The Unemployment Insurance Contribution Rates Will Increase In 2024

Evmark Business Solutions

As the new year begins, California’s employers are facing yet another challenge in the form of increased unemployment insurance (UI) taxes. This comes as no surprise to these entrepreneurs and employers, who have been struggling to keep their businesses afloat amidst the ongoing COVID-19 pandemic.

Governor Gavin Newsom’s annual budget proposal, released on January 10, predicts a need for budget cuts in state government programs. However, it is the employers who are feeling the pinch the most. With higher interest rates, inflation, and now increased UI taxes, it seems like there is no end to the financial burdens faced by these businesses.

The Employment Development Department (EDD) of California notifies employers of their annual UI tax rates in December of the previous year. This means that employers were informed about their 2024 rates in December 2023. This year, the UI Fund debt, which has accumulated to approximately $20 billion due to the pandemic, is causing another increase in employers’ per-employee taxes. This debt will continue to cause an annual increase of $21 per employee until it is paid off.
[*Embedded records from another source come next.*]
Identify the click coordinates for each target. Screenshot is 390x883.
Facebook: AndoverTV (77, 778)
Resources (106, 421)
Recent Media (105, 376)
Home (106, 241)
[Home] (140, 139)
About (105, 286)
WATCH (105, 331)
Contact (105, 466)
For those who may not be familiar with the UI program, it is funded by employers through state and federal taxes on wages. The tax rates for employers are determined by various factors, including their history of terminating employees, the overall health of the UI fund, and the number of years the fund has been in debt. In 2023, the California Legislature considered a bill, SB 799, which would have allowed workers who chose to go on strike to claim unemployment benefits as if they were fired through no fault of their own. This would have added an estimated $215 million annually to the UI Fund debt and forced employers to essentially pay their workers to strike.

Fortunately, Governor Newsom vetoed SB 799, recognizing the strain it would have put on the UI Fund and the challenges employers are already facing. However, it is likely that more labor-supported UI tax-related legislation will be proposed in the future. Employers should be prepared for these potential changes and stay informed about any developments.

In summary, the new year brings new challenges for California’s employers, with increased UI taxes being just one of them. As the state continues to recover from the pandemic, it is important for employers to stay informed and prepared for any potential changes that may affect their businesses.